The facts appear from the adjudication of
Van Dusen, J., Auditing Judge.— Testator died November 19, 1929, leaving a will of which a copy is attached hereto, whereby he gave his entire estate to his wife, Athalia B. Sours, for life, but made no disposition of the rest of his estate. By codicil he gave $100 to the Father Rector of St. Peter’s Catholic Church. Athalia B. Sours died before him and his only next of kin is his son, William G. Sours.
Letters testamentary were granted to the accountant on November 26, 1929; proof of publication of the grant of same was submitted and is hereto annexed.
Receipt duly countersigned for transfer inheritance tax was produced in the sum of $70.35, paid February 13, 1930.

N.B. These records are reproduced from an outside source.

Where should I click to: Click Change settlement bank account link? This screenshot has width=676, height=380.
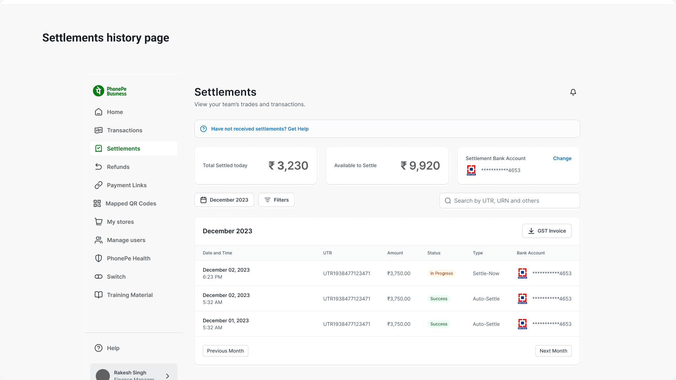click(x=562, y=158)
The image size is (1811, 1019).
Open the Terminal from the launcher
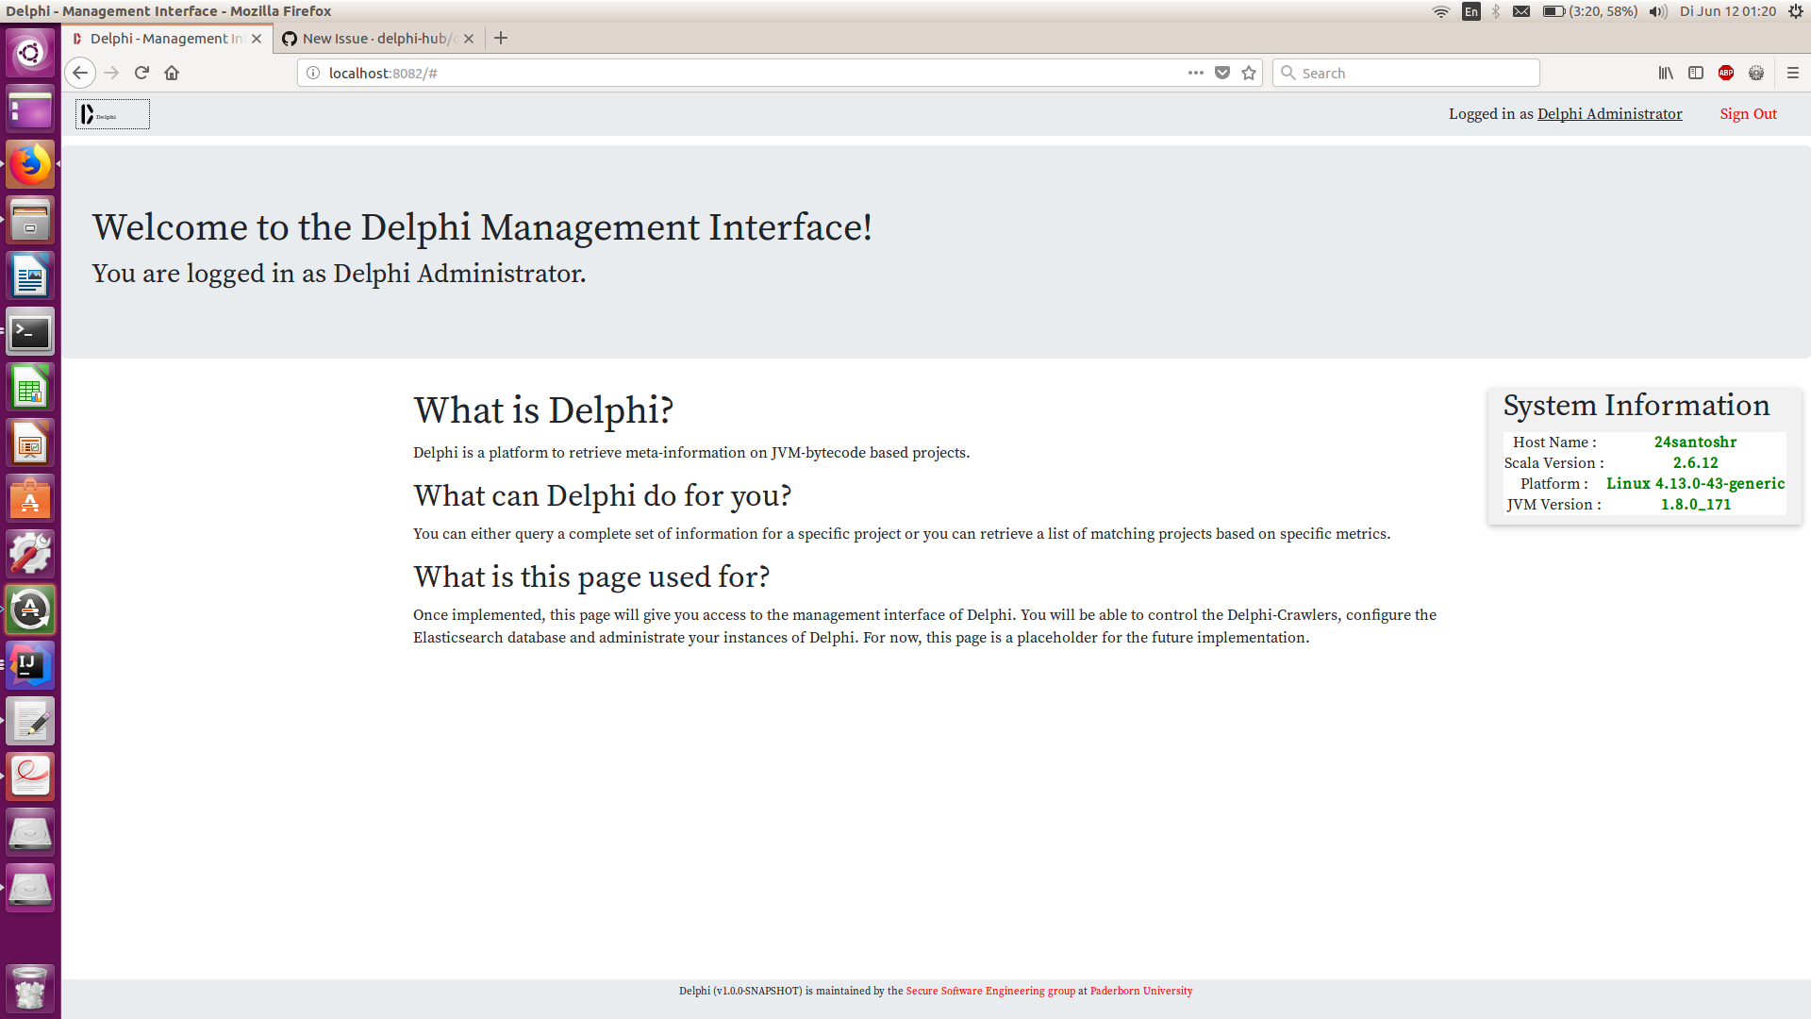(x=29, y=331)
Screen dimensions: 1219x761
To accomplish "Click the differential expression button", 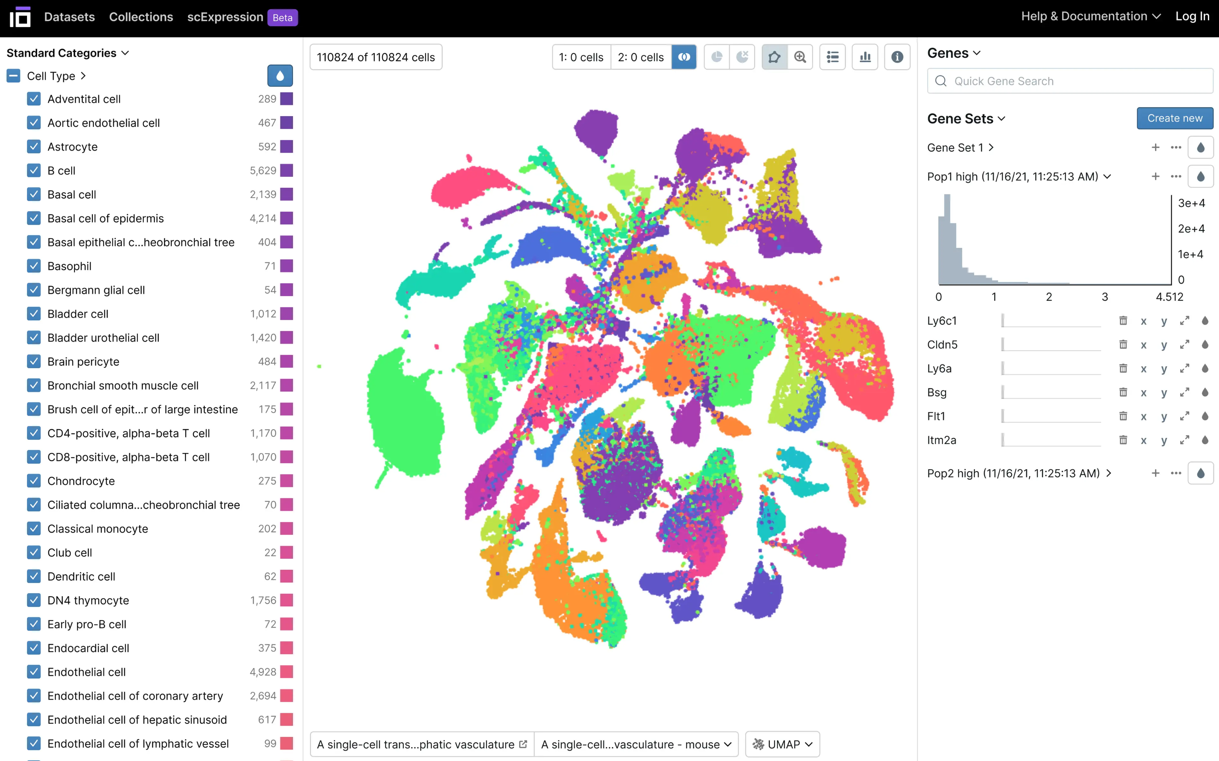I will [x=684, y=57].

A claim was presented by Feasterville Realty Company for $245, with interest, a total of $278.36, due on a written contract dated September 22, 1926, for the purchase of real estate for $480. Decedent’s payments stopped with his death, and since his death the claimant has been asking for the balance of purchase money both of the son (who is sole next of kin and executor) and of the son’s counsel. The claimant never tendered a deed or brought a suit. The executor’s account was filed May 21, 1932, and the claim is presented to this court as soon as the claimant has had opportunity.
The contract is for $480. The receipt book shows payment for $225. But the claimant only claims $245. Mr. Longbottom claimed another credit of $50, to wit, the initial $50 payment. But there is no receipt for that (the contract does not acknowledge receipt of this sum) except in the receipt book, where it appears in instalments, and is part of the $225. At page eight Mr. Longbottom appears to waive the question of amount and to rest upon a point of law as follows:
The contract contains the following clause:
“It is further agreed that in case default is made in the payments of any one or more monthly installments for the space of three months, the said party of the first part shall have the right at his option to rescind said contemplated sale. All installments paid shall be retained by the party of the first part as liquidated damages for the breach of this contract and this agreement shall be void.”
It is claimed that this clause gives the option to the claimant either to demand the balance of purchase money or to rescind the contract and retain what has been paid as liquidated damages, and that this option must be exercised within a reasonable time. It is argued that the lapse of nearly three years since the last payment was made is an unreasonable delay, and that the failure to tender *683a deed and demand the purchase money has fixed the claimant with an exercise of the option to rescind.
Albert S. Longbottom, of Byron, Longbottom, Pape & O’Brien, for exceptant. Michael Edelman, contra. December 16, 1932.It seems to me that prima facie the right of the claimant is to the balance of the purchase money, and that if he does not act within a reasonable time he may be taken to have lost his right to rescind, which is rather a harsh right, particularly where over half of the purchase money has been paid. However, I find that the claimant has been diligent in demanding the balance of the purchase money, beginning as soon after the death of the decedent as he could get in touch with the son and his counsel, and that he is presenting his claim at the first opportunity. Pie is not bound to tender a deed where no purchase money is offered.
I allow the claim of the Feasterville Realty Company in the sum of $278.36, conditioned upon delivery of a deed in accordance with the contract at time of payment.
Lamorelle, P. J.,— The force of the argument made by the executor and next of kin is without weight on the facts of the case as found by the auditing judge. The option to terminate the contract was with the seller, but he was not confined to such option. The testimony submitted warranted the finding of the auditing judge that the delay did not act as an estoppel, and in view of such finding we dismiss the exceptions and confirm the adjudication absolutely.